Any help would be appreciated.
jimkirk (Electrical)
20 Jun 12 21:05
What kind of battery chemistry are you charging? Most rechargeable batteries require specific profiles (constant current/constant voltage, pre-charge conditioning, end of charge detection, over voltage protection, temperature monitoring...) that goes well beyond making sure the current goes in one direction. Doing it wrong can be dangerous (fire, explosion, etc.)

There are many chips & circuits available specifically designed to safely charge batteries of many chemistries. Check out Texas Instruments (their bq line of charger ICs), Maxim, Micrel, Linear Technologies, and Microchip all have charger chips and eval boards for verifying a design. I'm sure others do as well.

That said, Linear's LTC4358 is an "ideal diode" capable of conducting 5 amps with 20 milliOhms series resistance. .http://www.linear.com/product/LTC4358. They have ones with other features as well.
LiteYear (Computer)
20 Jun 12 22:59
A diode is the simplest solution. A Schottky diode will give you the lowest forward voltage drop.

A more complicated way to do it is to sense the current flow and disconnect if reverse current flow is detected. This is the way many of the battery charge ICs will do it, but as jimkirk says, they do many things besides depending on your battery chemistry and other needs. One way to do it yourself is to use a MOSFET in series with the charging circuit and bias the gate such that a higher voltage on the battery side than the charger side will turn off the MOSFET. How you do this in practice depends on many, many factors.

I'd re-iterate jimkirk's comments - making sure current goes in one direction is just one small consideration when charging batteries. Make sure you've covered all the other bases too before doing something unsafe.
VE1BLL (Military)
20 Jun 12 23:52
"I have a charger..."

If you have a charger, then it's already designed to fulfill the functions inherent in that role. It would be a very rare exception where a battery charger requires an external diode.

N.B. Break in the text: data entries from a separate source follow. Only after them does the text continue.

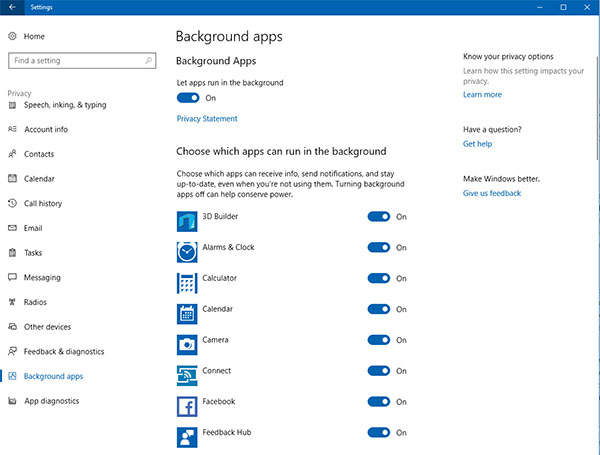Click the Connect app icon
The image size is (600, 455).
(186, 375)
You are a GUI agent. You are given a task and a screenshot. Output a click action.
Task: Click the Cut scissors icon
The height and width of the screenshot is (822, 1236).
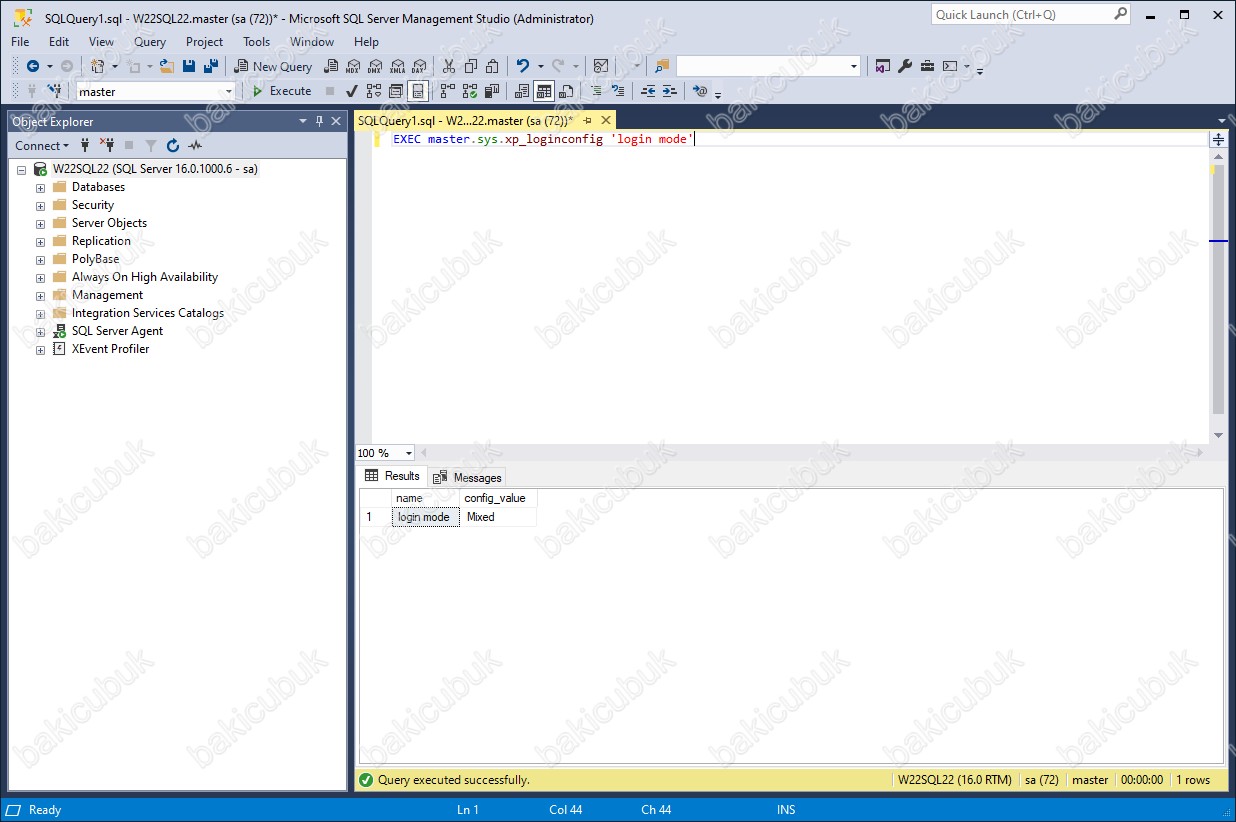click(448, 66)
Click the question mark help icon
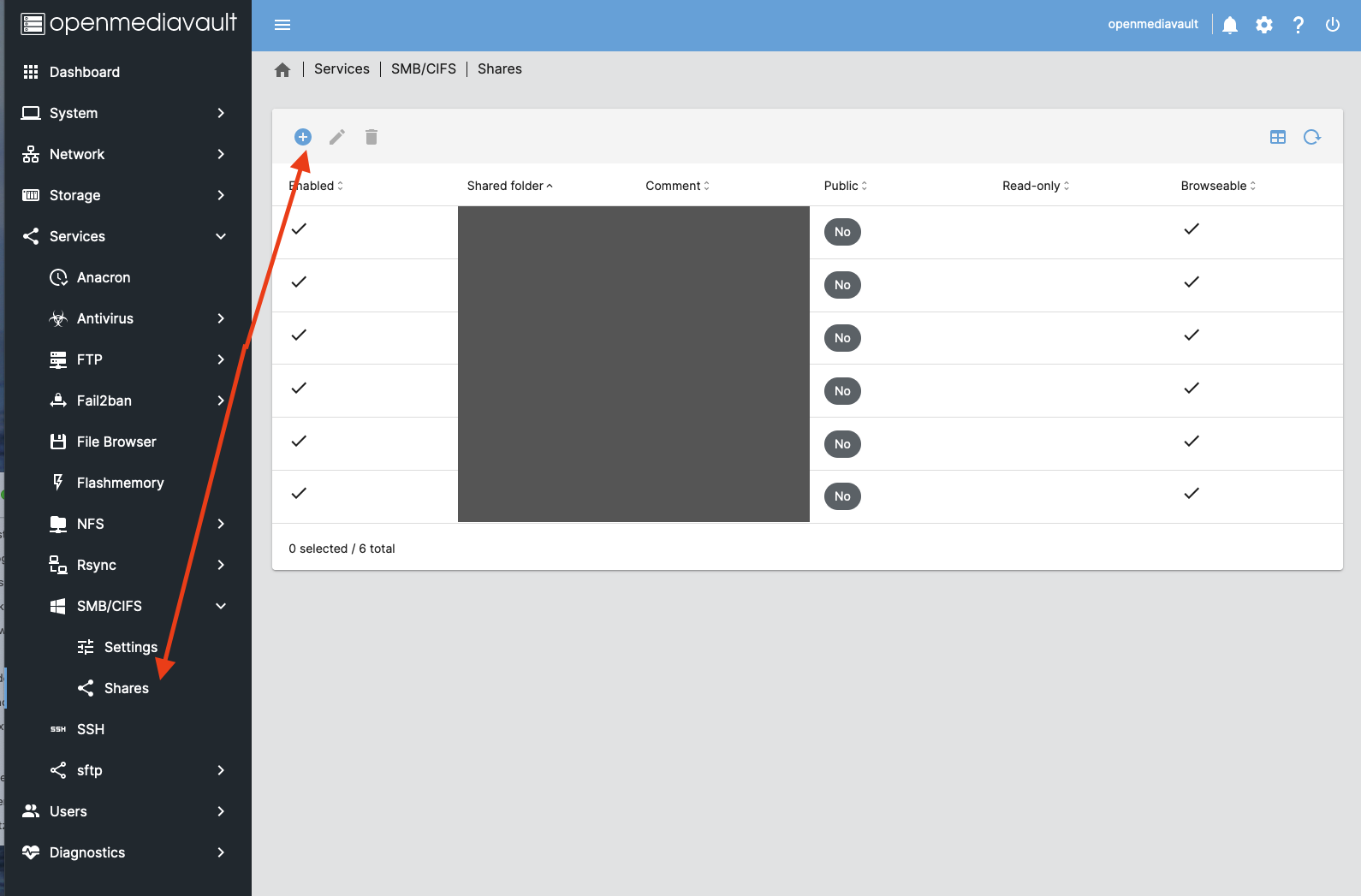The image size is (1361, 896). click(1299, 25)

In those rare cases, one could use a relay such that when external (AC?) power is applied to the charger, the relay connects the charger to the battery. If the charger is off, then the relay disconnects the battery. This assumes that you have a power source (e.g. commercial AC) that can afford to power a relay. This concept wouldn't be optimal if the power source was a solar panel.
MagicSmoker (Electrical)
21 Jun 12 10:06
perts - you can use back-to-back connected MOSFETs with a charge pump IC to drive them. This is the preferred method of interconnecting two DC voltage sources (ie - battery and charger) together, as you can tailor the turn-on time of the MOSFETs to reduce the inrush current from the battery charging the output capacitance of the charger.

Comcokid (Electrical)
21 Jun 12 19:53
Go to www.linear.com, and search "Ideal Diode". There are a number of IC offerings that do this function. Maxim also makes some.

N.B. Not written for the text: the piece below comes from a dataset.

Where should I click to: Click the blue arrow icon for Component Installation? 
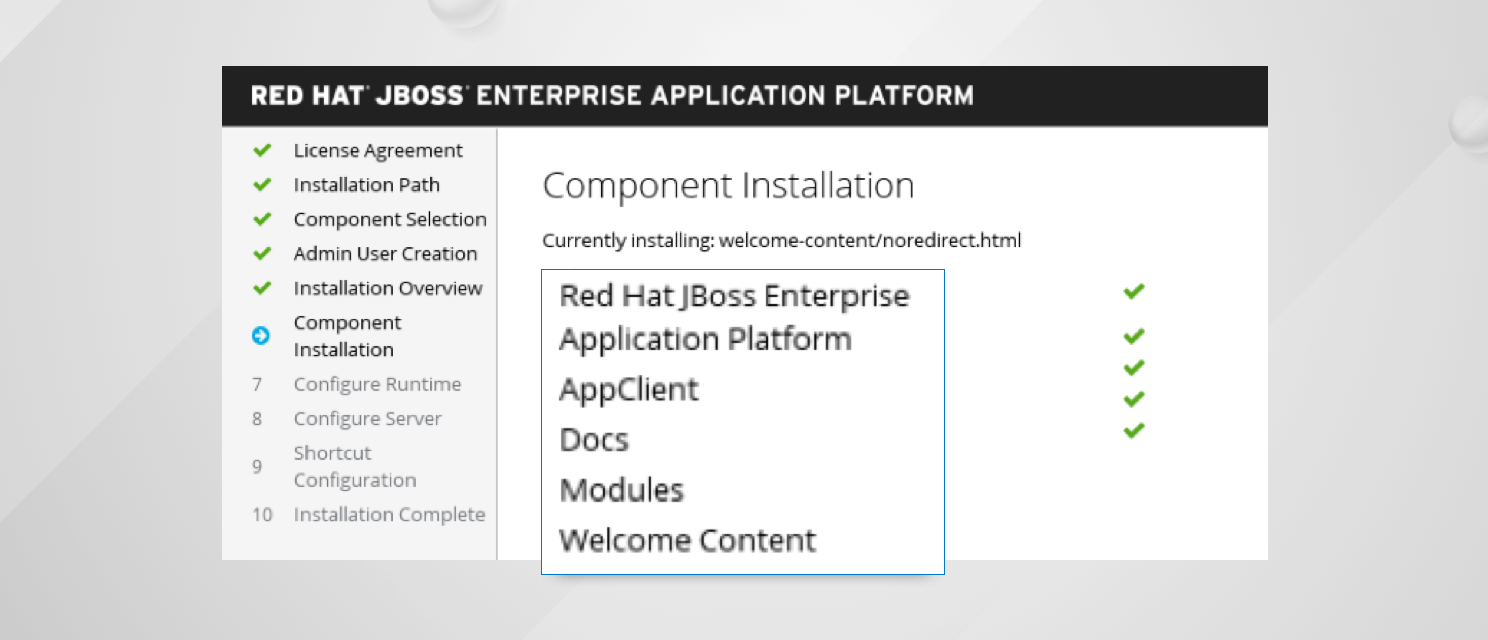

Know what you mean about the battery and charger. A number of years ago, I went on a church orphanage construction project to Haiti. When there, they learned I was an engineer, and the town hospital wanted me to troubleshoot a battery problem they had with an emergency shortwave radio setup they had. Turned-out that someone had donated an expensive top-end battery charger to the hospital along with some new communications equipment. But, this was Haiti, and power comes from generators and frequently power is not available. The fancy charger was drawing current from the battery every time power was off, discharging it, and ruining the car battery after a few weeks of constant charge/discharge. Fun to troubleshoot when you have absolutely no equipment, not even a screwdriver, other than a VU meter scrounged from a old broken receiver. The hospital also had a broken X-ray machine, but I passed on trying to debug it!

Learned an important lesson as an engineer for my future designs - assume even the AC power to your device is available. Also, when they learned I was an engineer, they wanted me to re-design the roof trusses for the orphanage, but that's a whole other story.